Pierre Chican : Au départ, les salles de cinéma comptaient des rideaux. Ils ont été progressivement abandonnés, du fait de leur inutilité, et sûrement aussi pour s’écarter de cette connotation « théâtre » et faire du cinéma un art à part entière. La disposition des fauteuils en rangée, les uns derrière les autres, face à la scène, a, elle, été conservée. Après la guerre, à la fin des années 50, qui était l’époque des grandes salles cathédrales – notamment le Gaumont Palace avec ses 6 000 places –, on a cherché à augmenter le nombre de salles. Beaucoup de mono salles ont été divisées en trois ou quatre dans l’objectif de proposer davantage d’écrans.

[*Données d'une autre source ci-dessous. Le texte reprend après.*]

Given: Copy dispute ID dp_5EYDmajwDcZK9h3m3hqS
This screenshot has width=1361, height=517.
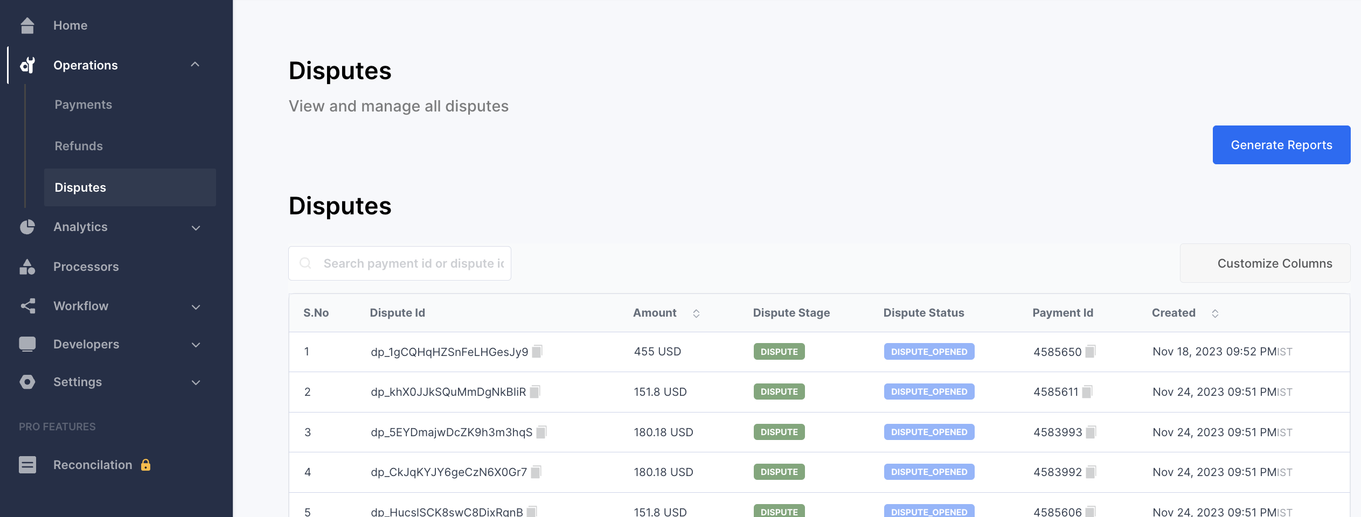Looking at the screenshot, I should click(x=541, y=432).
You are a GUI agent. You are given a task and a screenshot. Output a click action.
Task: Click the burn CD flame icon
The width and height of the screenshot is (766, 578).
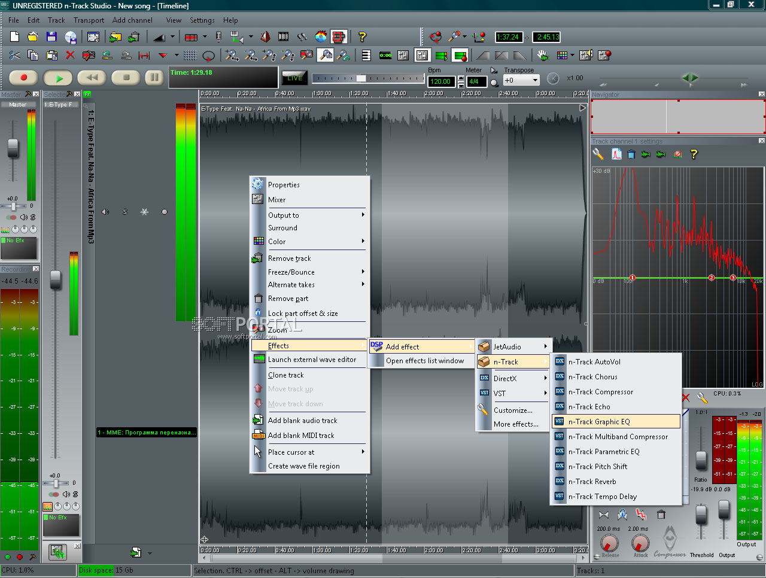[321, 37]
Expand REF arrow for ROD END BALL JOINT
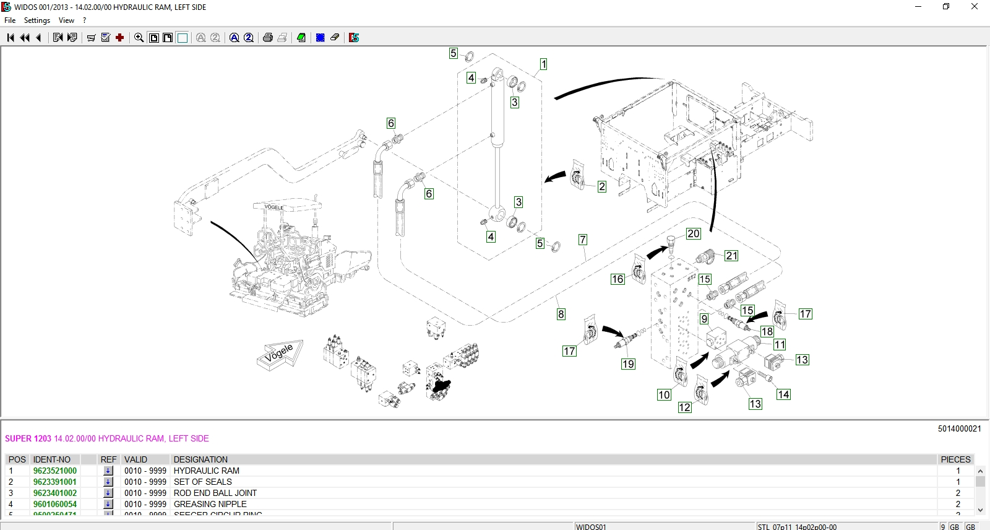The width and height of the screenshot is (990, 530). tap(108, 493)
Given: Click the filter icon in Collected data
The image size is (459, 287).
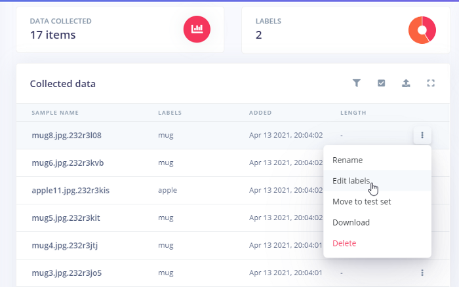Looking at the screenshot, I should 357,83.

Les premiers multiplexes, comme celui des Halles, datent du début des années 90. Depuis, on note peu d’évolutions dans la conception des salles d’un point de vue strictement architectural. On a principalement cherché à travailler sur les proportions, à « gradiner » au maximum pour créer des échappées visuelles et à agrandir les écrans. Le projecteur est passé au numérique. Mais cela a peu d’impacts en termes d’architecture et d’angle de vision. Les normes restent plus ou moins les mêmes.
Quelles problématiques pose cette conception en termes d’expérience cinéma ?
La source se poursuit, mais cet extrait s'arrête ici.